By Lipton, Bruce H. PhD | Journal of Prenatal & Perinatal Psychology & Health, Fall 1998 | Go to article overview

Nature, Nurture and the Power of Love


Lipton, Bruce H. PhD, Journal of Prenatal & Perinatal Psychology & Health


ABSTRACT: Leading edge research in cell biology reveals that "environmental signals" are primarily responsible for selecting the genes expressed by an organism. This new perspective is in direct contrast with the established view that our fate is controlled by our genes. The new emphasis on nurture (environment) controlling nature (genes) focuses special attention on the importance of the maternal environment in fetal development. In addition to the established role of maternal physiology, it is now recognized that maternal behaviors and emotions profoundly impact the child's physical development, behavioral characteristics and even its level of intelligence.
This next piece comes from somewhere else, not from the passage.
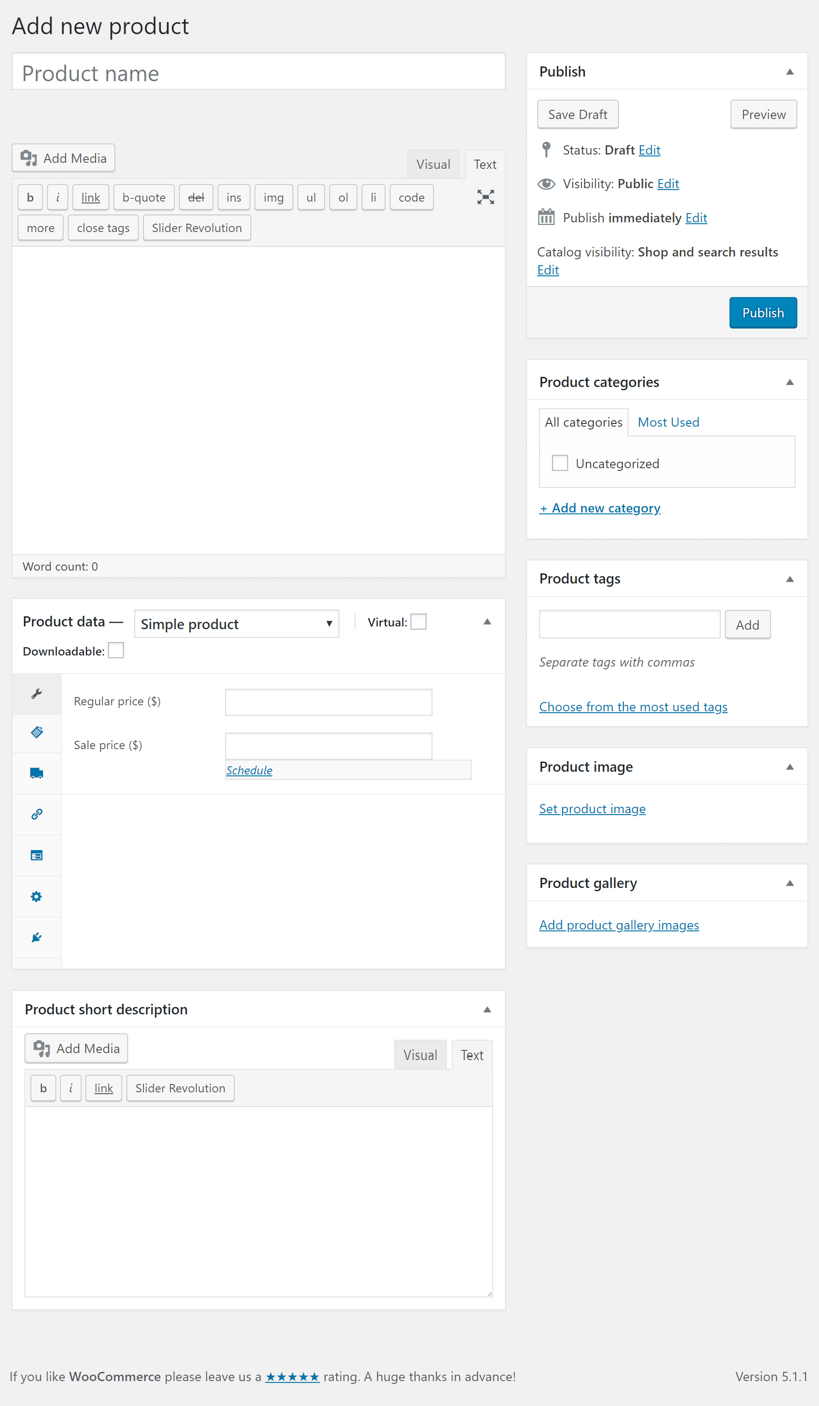Click the Add new category link
Screen dimensions: 819x1406
600,508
The history of human civilization reveals a recurrent preoccupation with the notion of duality. Black and white, positive and negative, male and female, winner and loser and of course, the ever controversial, good and evil. Interestingly, even the nature of "duality" itself led to a fundamental splitting or duality of human civilization-East and West. In Eastern philosophy, all aspects of duality are recognized as representing an underlying unity. All is One, but from that One springs all of our perceived dualities.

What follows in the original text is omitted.